One of the complaint’s most serious allegations: Shah allowed Jung, the operations consultant, to move funds around to other projects that the group managed in order to personally benefit both Jung and Shah, and to defraud the IRS and the New York State Department of Taxation and Finance.
Jung, a co-defendant in the case, was once a top executive at General Electric who was convicted in 2008 for embezzling $1.3 million from its NBC Universal unit. He tells Grub Street he doesn’t handle money for Shah and calls Levine, 31, "a child living a Nancy Drew mystery story." Jung says he’s "an easy person to target" because of his past conviction but that he paid his debt to society and has moved past that.
One of Shah’s lawyers, Jonathan B. Schwartzman, calls the lawsuit defamatory and scandalous. "I’ve never seen anything like it," he tells Grub Street. Schwartzman’s belief is that Levine filed his complaint to “besmirch” Shah and to collect big money.
Shah says Levine’s main motivation is "clearly" money: "He’s not suing to be restored as an owner to any of the restaurant entities," Shah wrote in an e-mail. "He is seeking only money" and also a judge’s declaration that Levine will not be held responsible for debts incurred at the restaurants that the two men operated together.
Shah claims that before Levine ever filed the suit he attempted to "extort" a $5.5 million settlement. In early May, months before Levine took legal action, Shah commenced his own separate litigation against Levine’s Brandsway Hospitality, obtaining a temporary restraining order against Levine after he allegedly attempted to fire two staff members and "tried to steal" the liquor license from Sons of Essex the day after his contract with Shah was terminated. (According to court records, police were called to the scene, and Levine said he showed the license to police in order to identify himself as a co-owner.)

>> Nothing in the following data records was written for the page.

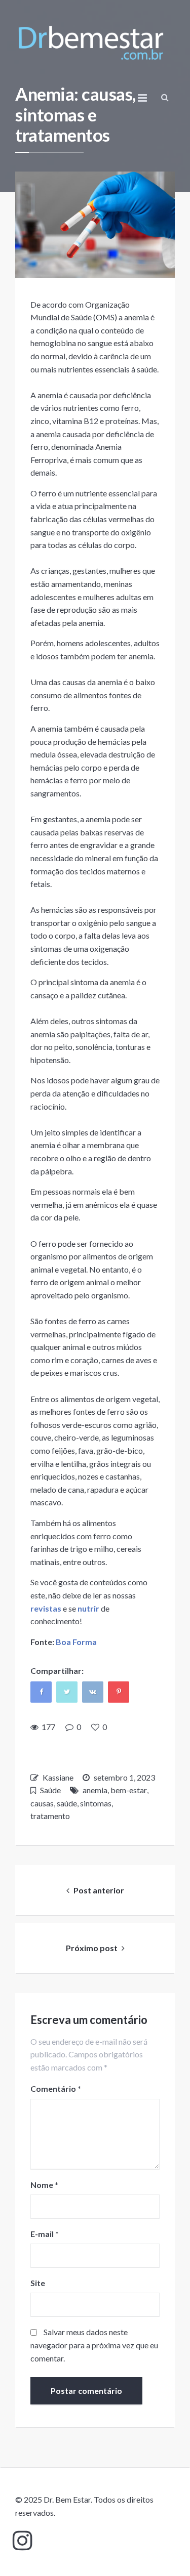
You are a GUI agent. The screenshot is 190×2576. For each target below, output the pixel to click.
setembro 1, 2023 (124, 1777)
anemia (95, 1790)
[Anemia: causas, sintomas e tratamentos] (95, 225)
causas (42, 1803)
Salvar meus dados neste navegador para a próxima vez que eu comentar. (94, 2344)
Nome (44, 2184)
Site (37, 2283)
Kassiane (58, 1777)
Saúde (50, 1790)
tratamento (50, 1816)
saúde (67, 1803)
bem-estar (128, 1790)
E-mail (44, 2234)
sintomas (95, 1803)
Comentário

Currently, Shah is seeking a permanent injunction against Levine that will bar him from ever entering Sons of Essex. Plus, Shah says, "I want him to return the $30,000 he stole from me," which Shah claims happened when Levine wrote checks to himself "in excess of his salary without any justification."
So, what does Levine have to say? Grub got in touch, and Levine denied Shah’s charges but issued only a prepared statement reemphasizing the complaints in his lawsuit.
Thomas B. Decea, an attorney for Levine, describes Shah as "a guy who has money and can step on people."
While Shah and his lawyers say Levine invested no money up front in the projects, Decea insists that Levine invested "sweat equity" and that Sons of Essex would not have been successful without him. "He branded it and promoted it," Decea says. "He got the liquor license transferred, he built community outreach, he dealt with the SLA. He was wrongfully terminated, and we’re entitled to damages."
Shah, however, says Levine’s ownership stake was subject to being stripped if Levine was terminated, which he was.
Levine’s team notes that Levine himself is still listed as an owner on the liquor licenses for Sons of Essex, Cocktail Bodega, and an entity called 61 Gans. Shah says he has filed for a corporate change with the State Liquor Authority to remove Levine’s name from the licenses.
At tomorrow’s hearing, both legal teams are expected to address a motion by Shah’s attorneys that requests the court order Levine’s lawyers to replead their 248-page complaint (meaning Shah’s lawyers are arguing that Levine’s suit doesn’t contain sufficient evidence for a lawsuit and that he must resubmit it to the court). If that happens, Levine’s lawsuit will more or less start fresh. Meanwhile, oral arguments in Shah’s litigation to restrain Levine will begin on October 21.